Warum verteufelt PA den Materialismus und Statussymbole hier, wenn er sie an anderer Stelle bis ans Limit lobpreist? Ich erinnere an meinen Einleitungssatz „Lerne, was du bist, und sei es.“
Der nächste Song Sommer unterstreicht diese Misstände so dick, dass einem schon fast die Worte fehlen. Nicht nur, dass KC Rebell und Kurdo inhaltlich am Sommer-Thema komplett vorbei schreiben und man im Grunde alles feiert, was in Fernglas als schlecht identifiziert wird, so fällt auch ein Satz, der mich wirklich an den „wahren“ Absichten PAs in Bezug auf Hip Hop zweifeln lässt. So sagt Kurdo in seinem Part, „Scheiß auf Hip Hop, meine Jungs nicken nicht.“ … Nicht das solche Sätze neu wären in der Szene, doch gerade ein PA Sports hat in Interviews immer die Fahne für Hip Hop hochgehalten und sich als 24/7 Rapper und Hip Hop-Fetischist verkauft. Sollte man sich da nicht mal die Parts seiner Rap-Kollegen auf dem eigenen Album genauer anhören? Vielleicht nur ein Missverständnis, das dem übereifrigen Hip Hop Redakteur auffällt…
Kille mit den Lines macht da weiter, wo Sommer aufhört. Nutten bangen, Pumpgun, Benz und Edelleder im Bentley. Langweilig.

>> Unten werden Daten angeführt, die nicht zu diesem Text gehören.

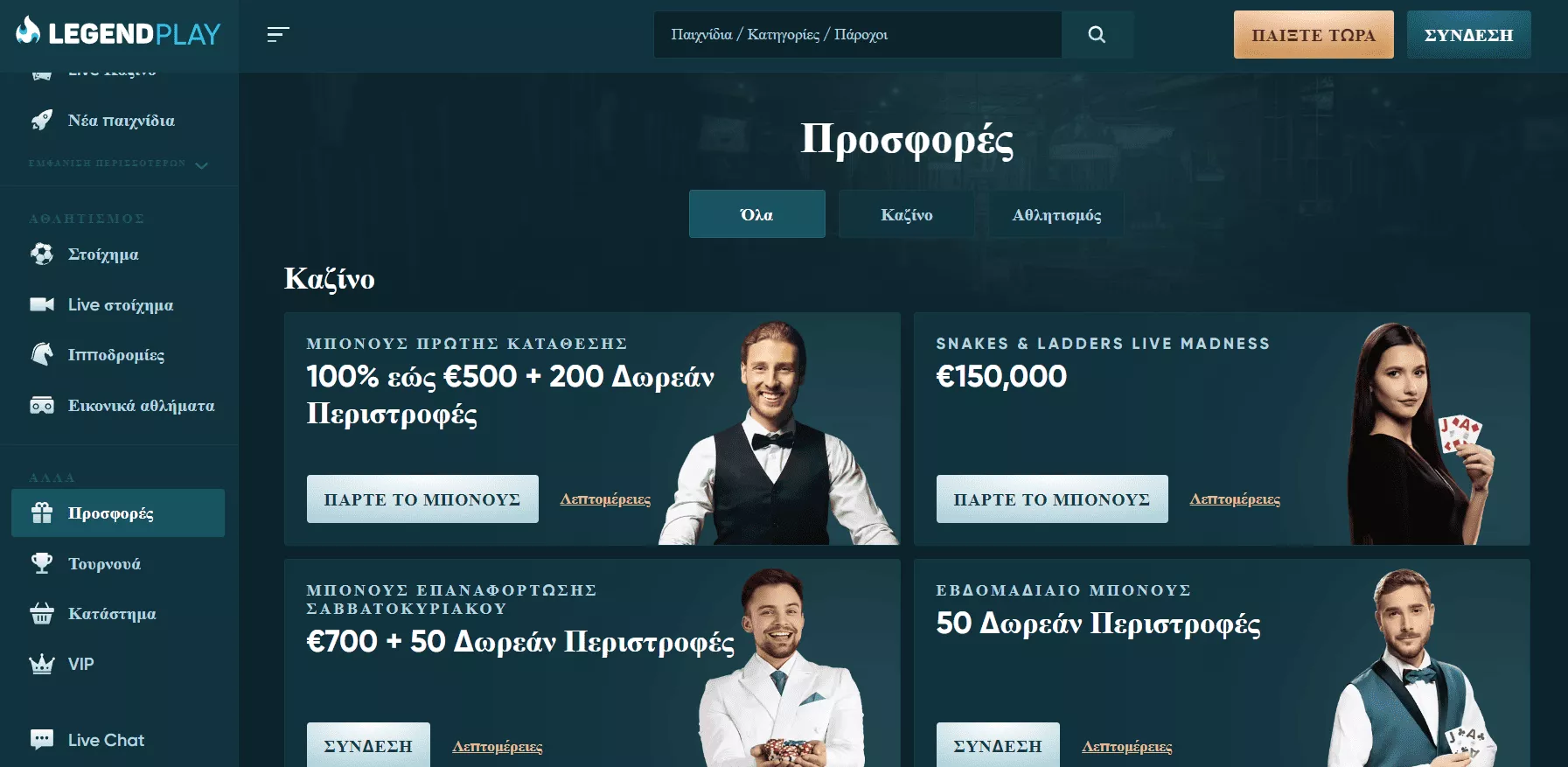
Task: Open Λεπτομέρειες link for Snakes & Ladders
Action: pos(1235,499)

Aus Hamburg hat sich PA für Battlefield Life Ex-Rattos Locos MC BOZ mit ins Boot geholt, der auch ordentlich abliefert. Solide.

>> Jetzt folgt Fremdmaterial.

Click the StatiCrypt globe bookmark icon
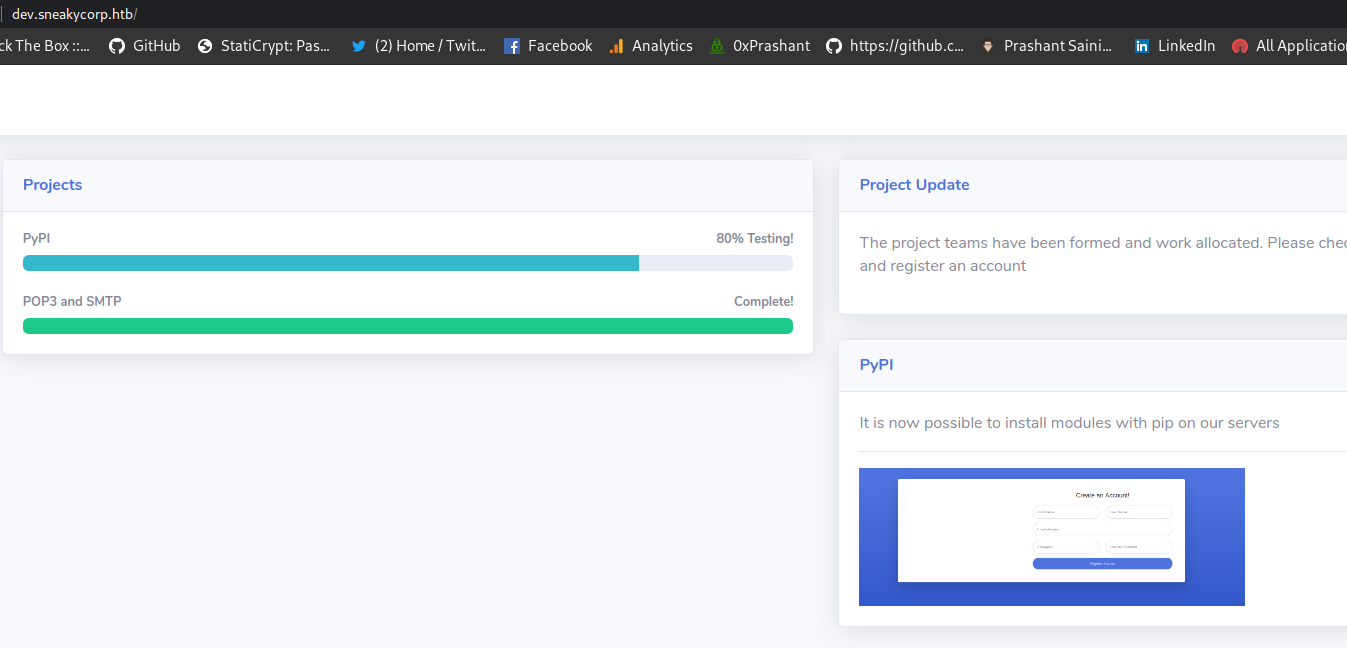(x=205, y=46)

Beim nächsten Track Alemania Westside mit Manuellsen überkommt mich ein leiser Anflug eines Fremdscham-Tornados. #nuffsaid

Rap Heavyweight 2 fickt laut PA Sports auch alles weg, wollen wir es dabei belassen.
Zum Abschluß ein etwas überraschendes Feat. mit Raf Camora, der auf dem letzten Track Am Ziel aber doch recht gut mit Mister Sports harmoniert. Solide.

Fazit

PA Sports kann flowen, PA Sports hat Energie und die Beatauswahl passt auch. Inhaltlich enttäuscht Eiskalter Engel leider so gut wie in jedem Track, auch wenn die richtigen Ansätze immer wieder zu erkennen sind. Für mich ist PA Sports ein absoluter Könner am Mic, verliert sich aber viel zu viel im inhaltlichen Nonsens, das ist mehr als schade. Vielleicht sollte er sich mal zwei, drei Jahre Zeit für das nächste Album nehmen, um inhaltliche Essenzen besser lyrisch herauszuarbeiten. Das Potential und Talent ist definitiv vorhanden.